BEGIN Excerpted records

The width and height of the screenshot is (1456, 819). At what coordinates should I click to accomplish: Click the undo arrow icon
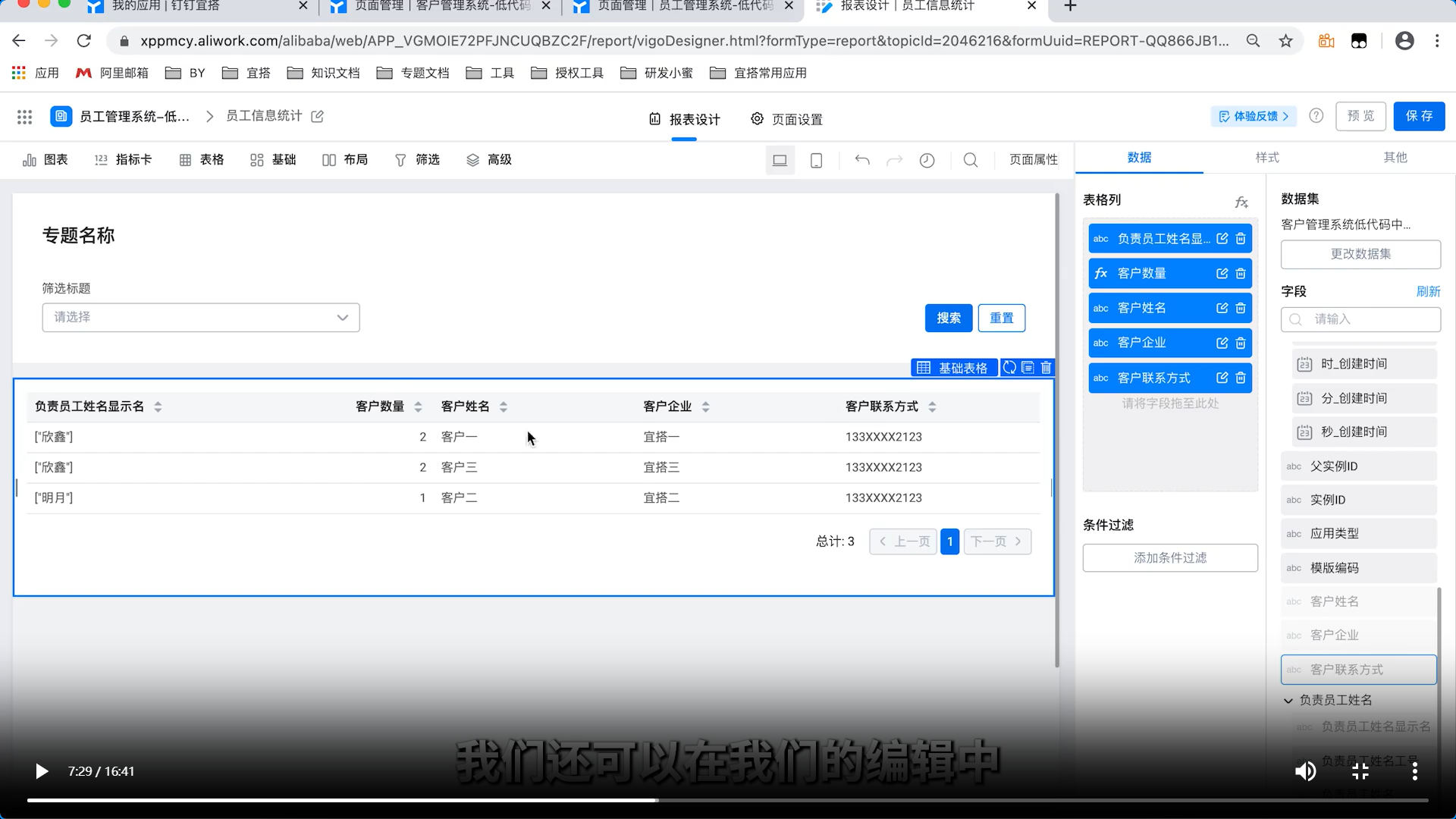(x=862, y=160)
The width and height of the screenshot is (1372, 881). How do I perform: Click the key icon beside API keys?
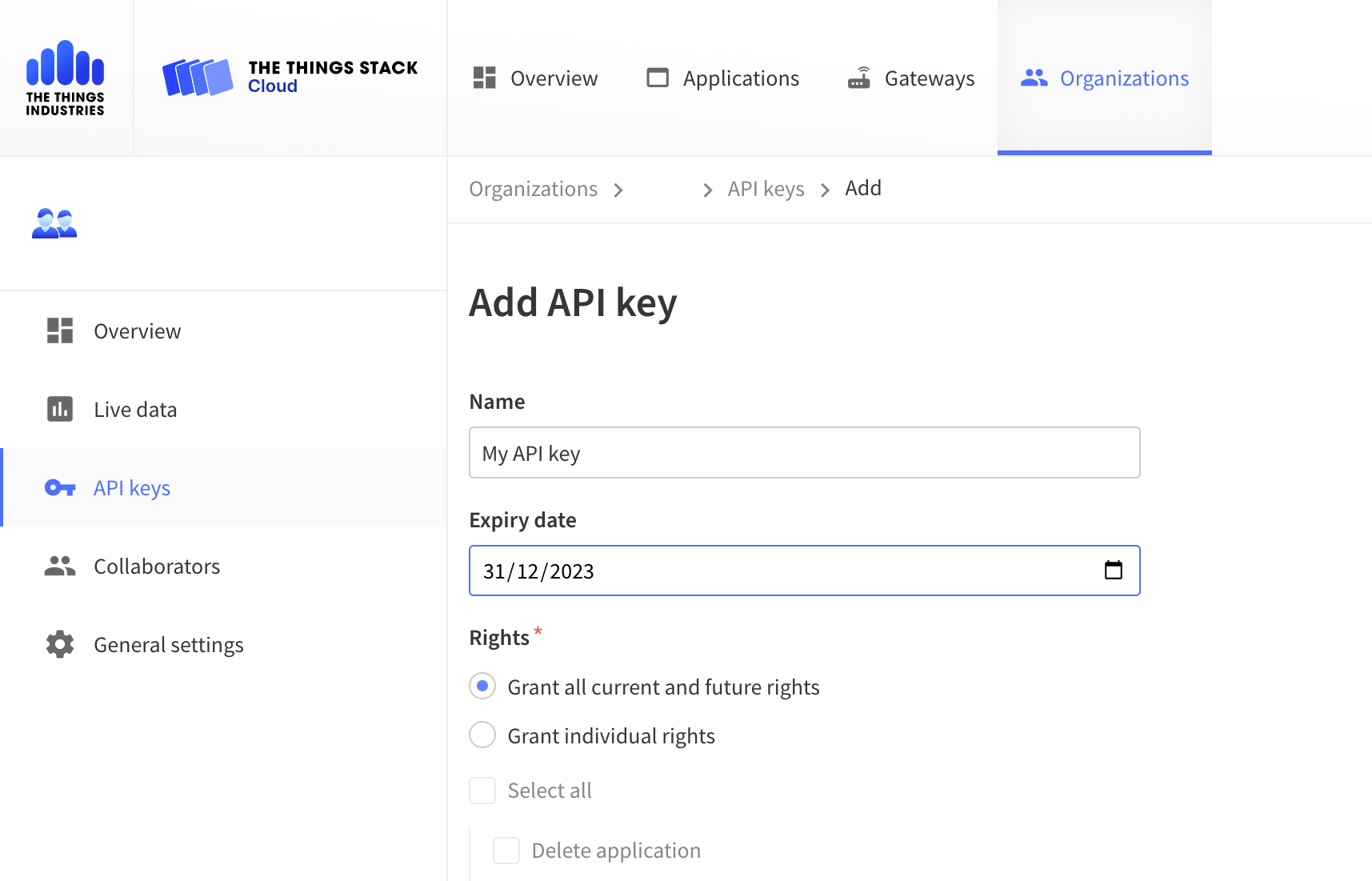59,487
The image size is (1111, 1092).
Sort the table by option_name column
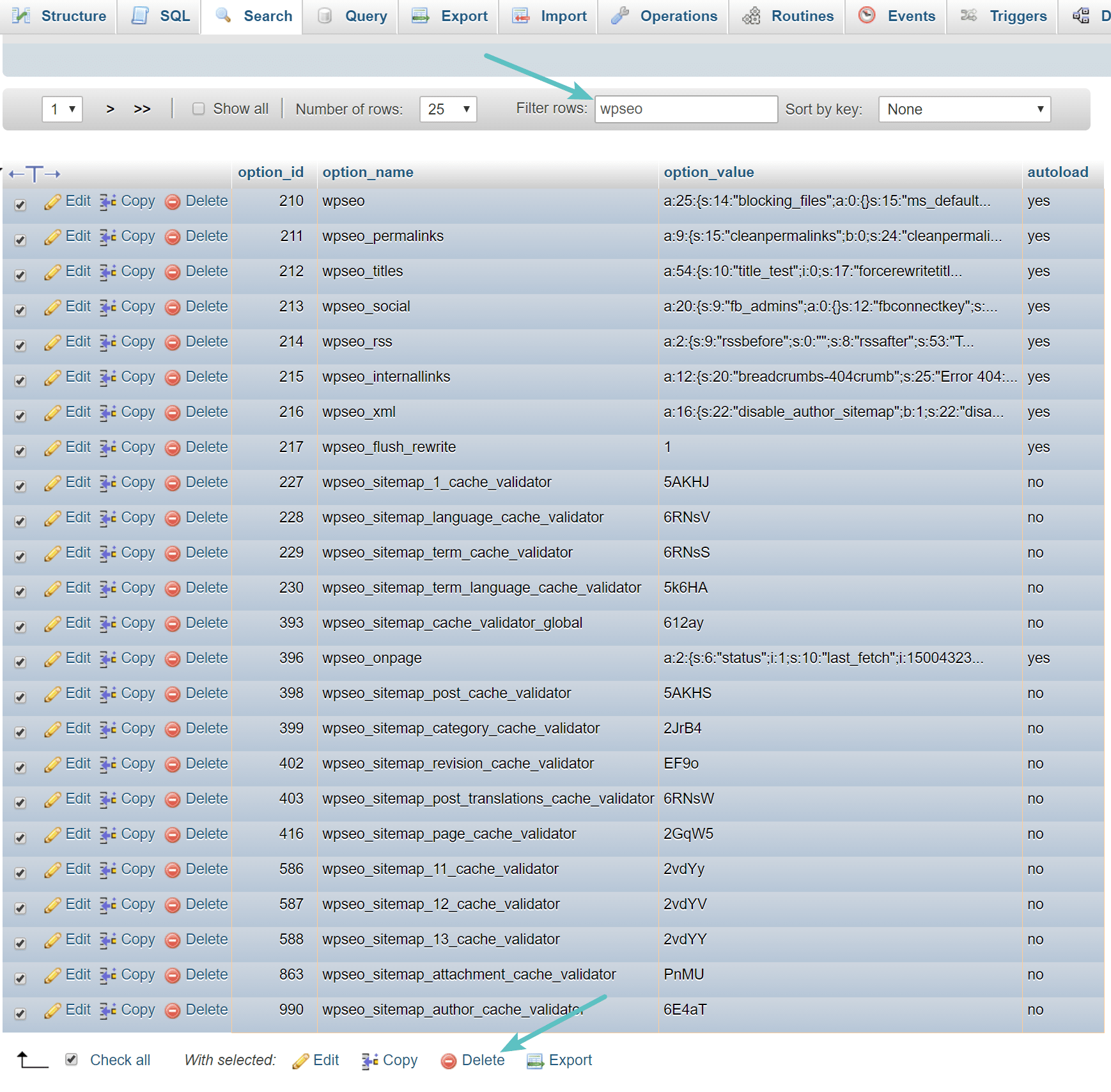(367, 171)
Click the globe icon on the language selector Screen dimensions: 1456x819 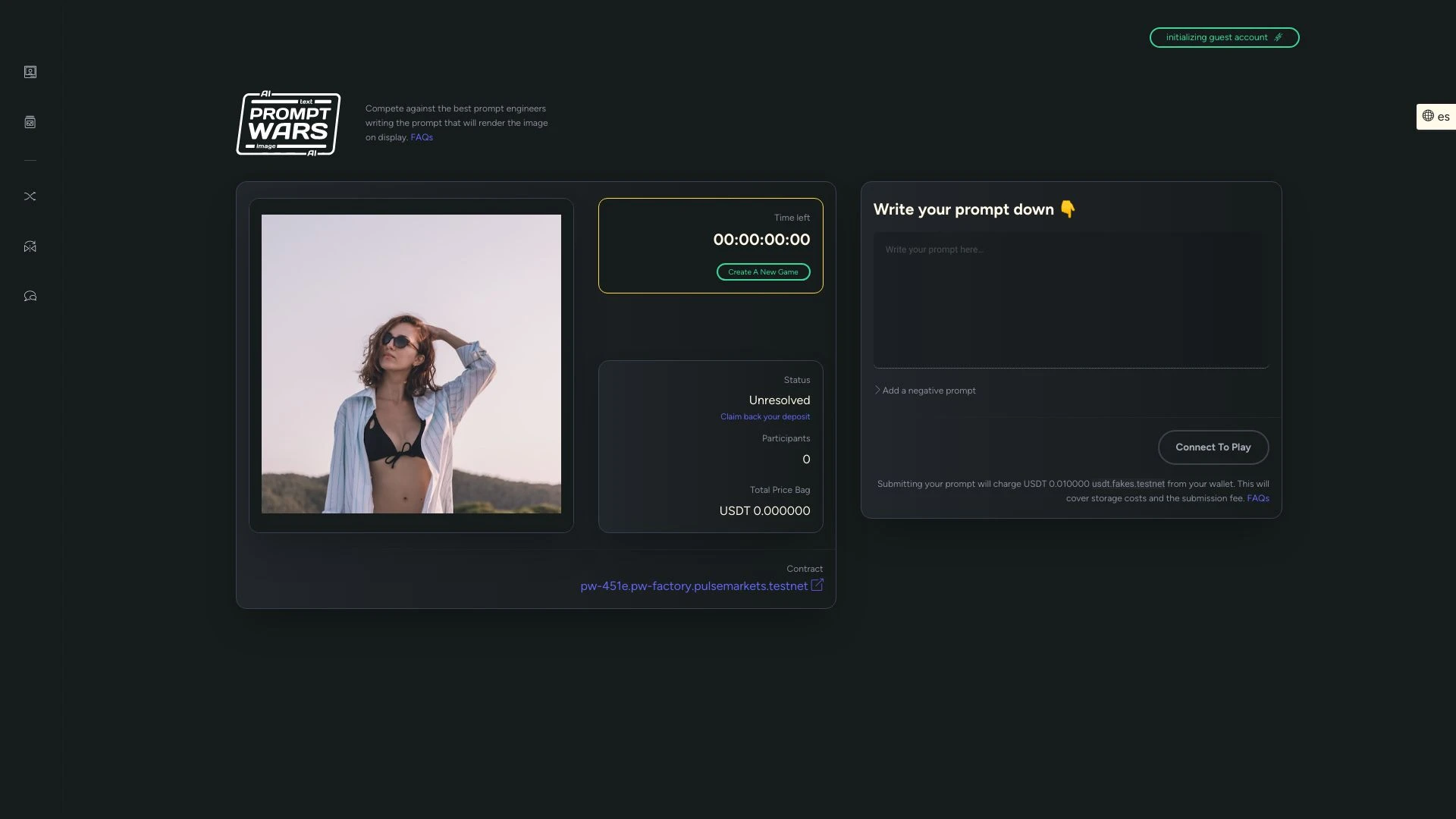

END Excerpted records

Copy each line above precisely, dropping the pictures.

The width and height of the screenshot is (1456, 819). At what coordinates should I click to accomplish: Click the undo arrow icon
(x=862, y=160)
The width and height of the screenshot is (1372, 881). How do I perform: Click the key icon beside API keys?
59,487
The image size is (1111, 1092).
Sort the table by option_name column
(367, 171)
Click the globe icon on the language selector Screen dimensions: 1456x819 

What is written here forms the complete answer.